Using Azurite with Active Storage

Install Azurite in your preferred way: npm install azurite

Install Microsoft Azure Storage Explorer

Create some directory to run azurite from: `~/azurite`

Add storage.yml configuration for azurite (using the default dev account and key):

azurite_emulator:
  service: AzureStorage
  storage_account_name: 'devstoreaccount1'
  storage_access_key: 'Eby8vdM02xNOcqFlqUwJPLlmEtlCDXJ1OUzFT50uSRZ6IFsuFq2UVErCz4I6tq/K1SZFPTOtr/KBHBeksoGMGw=='
  container: 'container-name'
  storage_blob_host: 'http://127.0.0.1:10000/devstoreaccount1'

Update development.rb to use azurite_emulator:

config.active_storage.service = :azurite_emulator

Start azurite from the directory you created for azurite: azurite --location ~/azurite --debug ~/azurite/debug.log

Start Azure Storage Explorer, connect to local emulator, and create container-name blob container – the same container name you specified in the storage.yml file.

Start uploading to Azurite.

Note for Rails 5.2

Some changes have not been backported as of this post, and you have to monkey-patch ActiveStorage file as described here – http://www.garytaylor.blog/index.php/2019/01/30/rails-active-storage-and-azure-beyond-config/ – this allows us to work with azurite locally.

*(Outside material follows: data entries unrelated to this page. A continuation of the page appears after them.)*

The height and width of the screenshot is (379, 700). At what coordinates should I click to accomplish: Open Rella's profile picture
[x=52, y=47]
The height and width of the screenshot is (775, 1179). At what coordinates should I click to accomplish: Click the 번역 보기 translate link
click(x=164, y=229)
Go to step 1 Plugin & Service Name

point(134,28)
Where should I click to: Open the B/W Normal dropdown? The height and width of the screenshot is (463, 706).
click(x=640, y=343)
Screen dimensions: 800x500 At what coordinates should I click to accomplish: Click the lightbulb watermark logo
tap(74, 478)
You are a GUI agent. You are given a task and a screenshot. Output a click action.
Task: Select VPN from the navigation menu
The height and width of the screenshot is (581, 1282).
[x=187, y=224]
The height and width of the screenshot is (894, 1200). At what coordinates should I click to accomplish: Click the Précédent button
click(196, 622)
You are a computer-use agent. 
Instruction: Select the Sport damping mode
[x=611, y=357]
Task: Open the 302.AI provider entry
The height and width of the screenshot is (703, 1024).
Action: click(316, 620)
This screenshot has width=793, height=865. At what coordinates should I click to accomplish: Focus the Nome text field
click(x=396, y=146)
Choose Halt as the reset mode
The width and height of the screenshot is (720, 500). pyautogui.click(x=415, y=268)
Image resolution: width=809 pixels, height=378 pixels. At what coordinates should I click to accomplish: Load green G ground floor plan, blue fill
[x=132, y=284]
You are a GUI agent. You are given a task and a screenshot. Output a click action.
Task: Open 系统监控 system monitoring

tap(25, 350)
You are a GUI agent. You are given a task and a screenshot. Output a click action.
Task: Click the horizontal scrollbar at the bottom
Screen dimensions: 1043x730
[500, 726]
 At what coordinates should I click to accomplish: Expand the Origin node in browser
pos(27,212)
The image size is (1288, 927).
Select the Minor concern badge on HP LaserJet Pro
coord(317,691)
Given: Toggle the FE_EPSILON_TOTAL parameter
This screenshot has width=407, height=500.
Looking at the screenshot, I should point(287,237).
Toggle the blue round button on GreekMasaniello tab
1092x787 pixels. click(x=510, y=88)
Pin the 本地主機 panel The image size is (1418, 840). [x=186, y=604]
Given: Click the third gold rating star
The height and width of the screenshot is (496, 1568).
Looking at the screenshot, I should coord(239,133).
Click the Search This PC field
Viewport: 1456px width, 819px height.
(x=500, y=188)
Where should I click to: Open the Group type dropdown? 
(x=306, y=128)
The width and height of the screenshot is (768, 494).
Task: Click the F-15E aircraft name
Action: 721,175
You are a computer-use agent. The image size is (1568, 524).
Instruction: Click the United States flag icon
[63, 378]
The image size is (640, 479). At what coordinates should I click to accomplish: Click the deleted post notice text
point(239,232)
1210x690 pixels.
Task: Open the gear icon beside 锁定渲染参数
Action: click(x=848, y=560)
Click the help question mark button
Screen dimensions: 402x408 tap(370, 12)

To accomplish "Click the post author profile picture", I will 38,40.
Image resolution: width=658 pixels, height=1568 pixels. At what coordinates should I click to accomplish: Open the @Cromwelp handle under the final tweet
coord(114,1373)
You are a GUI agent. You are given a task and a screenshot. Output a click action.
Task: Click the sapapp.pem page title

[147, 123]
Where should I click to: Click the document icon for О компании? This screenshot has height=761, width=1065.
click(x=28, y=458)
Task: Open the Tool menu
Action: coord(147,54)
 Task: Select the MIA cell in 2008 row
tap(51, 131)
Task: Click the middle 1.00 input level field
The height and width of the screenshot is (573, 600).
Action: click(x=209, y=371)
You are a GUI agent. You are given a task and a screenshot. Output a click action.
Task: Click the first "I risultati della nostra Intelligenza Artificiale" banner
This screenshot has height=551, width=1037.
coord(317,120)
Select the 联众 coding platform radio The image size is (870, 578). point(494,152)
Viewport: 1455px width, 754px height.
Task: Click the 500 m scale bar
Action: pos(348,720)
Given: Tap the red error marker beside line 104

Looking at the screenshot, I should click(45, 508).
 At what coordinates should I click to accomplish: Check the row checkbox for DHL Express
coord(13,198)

If you want to use the newer azure-storage-blob instead of the deprecated azure-storage and you’re on Rails 5.2, you have to do a bit more monkey-patching – otherwise, you’ll start getting No such file to load — azure/storage.rb“:

Add two empty files: lib/azure/storage/core/auth/shared_access_signature.rb, and lib/azure/storage.rb

Add this to config/initializers/active_storage_6_patch.rb (this is the current master version of the ActiveStorage module):

require "azure/storage/blob"
require 'active_storage/service/azure_storage_service'
module ActiveStorage
  # Wraps the Microsoft Azure Storage Blob Service as an Active Storage service.
  # See ActiveStorage::Service for the generic API documentation that applies to all services.
  class Service::AzureStorageService < Service
    attr_reader :client, :container, :signer

    def initialize(storage_account_name:, storage_access_key:, container:, public: false, **options)
      @client = Azure::Storage::Blob::BlobService.create(storage_account_name: storage_account_name, storage_access_key: storage_access_key, **options)
      @signer = Azure::Storage::Common::Core::Auth::SharedAccessSignature.new(storage_account_name, storage_access_key)
      @container = container
      @public = public
    end

    def upload(key, io, checksum: nil, filename: nil, content_type: nil, disposition: nil, **)
      instrument :upload, key: key, checksum: checksum do
        handle_errors do
          content_disposition = content_disposition_with(filename: filename, type: disposition) if disposition && filename

          client.create_block_blob(container, key, IO.try_convert(io) || io, content_md5: checksum, content_type: content_type, content_disposition: content_disposition)
        end
      end
    end

    def download(key, &block)
      if block_given?
        instrument :streaming_download, key: key do
          stream(key, &block)
        end
      else
        instrument :download, key: key do
          handle_errors do
            _, io = client.get_blob(container, key)
            io.force_encoding(Encoding::BINARY)
          end
        end
      end
    end

    def download_chunk(key, range)
      instrument :download_chunk, key: key, range: range do
        handle_errors do
          _, io = client.get_blob(container, key, start_range: range.begin, end_range: range.exclude_end? ? range.end - 1 : range.end)
          io.force_encoding(Encoding::BINARY)
        end
      end
    end

    def delete(key)
      instrument :delete, key: key do
        client.delete_blob(container, key)
      rescue Azure::Core::Http::HTTPError => e
        raise unless e.type == "BlobNotFound"
        # Ignore files already deleted
      end
    end

    def delete_prefixed(prefix)
      instrument :delete_prefixed, prefix: prefix do
        marker = nil

        loop do
          results = client.list_blobs(container, prefix: prefix, marker: marker)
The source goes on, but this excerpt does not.